As you probably all know by now, the first gaff of the Olympics has already taken place and it’s not even officially started yet. The problem occurred when the South Korean flag was shown next to images of the North Korean womens football team at Hampden Park.
So offended by this were the North Korean team that they left the pitch for an hour and only returned when the screens were corrected to show the proper flag.
This is the second language issue, we know of, to effect the games. First Capital Connect has already been caught in the “lost in translation” trap. When a security poster they’d had translated into Arabic, was branded ‘gibberish’.
The reaction of the North Korean team was a very visible protest at the cultural slight of showing the wrong flag. But if you offend someone in your marketing by using the wrong cultural references what do you think they do? Very few will complain or protest, most will just move to the next company who have done everything right. Meaning you may just have lost out on a huge contract, you never even got a sniff of.

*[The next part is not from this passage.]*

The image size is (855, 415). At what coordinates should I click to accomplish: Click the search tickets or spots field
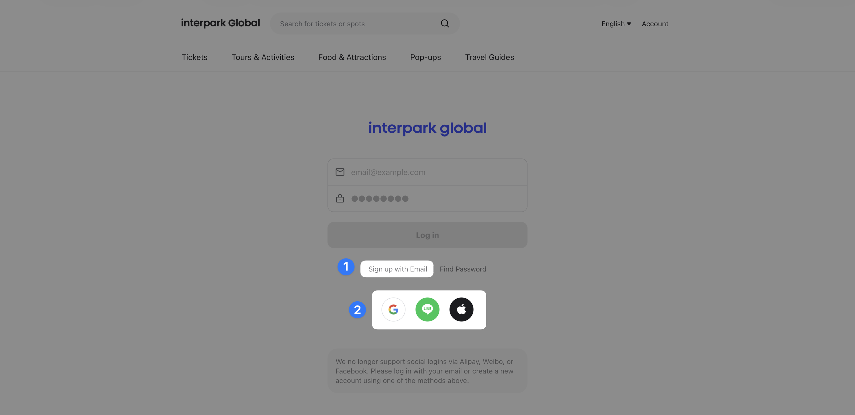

Culture is much more than just language, using the right images (and flags!) should also be part of the localisation you carry out on anything you are considering having translated. We can help you to do this; our translators are all in country so they can check over your completed brochures, adverts, websites etc and ensure that not only is the language correct but that the cultural references are ok as well.
Using flags to denote language selection on a translated website is a bad idea. Lots of languages are not country exclusive. As an example, which flag would best show that a site is in English? The Union Jack or the Stars and Stripes? The same issue arises for other languages, if you have your website translated into Arabic, what flag should you use? There are so many Arab speaking countries that no flag covers them all.
The solution to this is to write the language selection in the actual language of the translation, sounds simple but so many people miss it.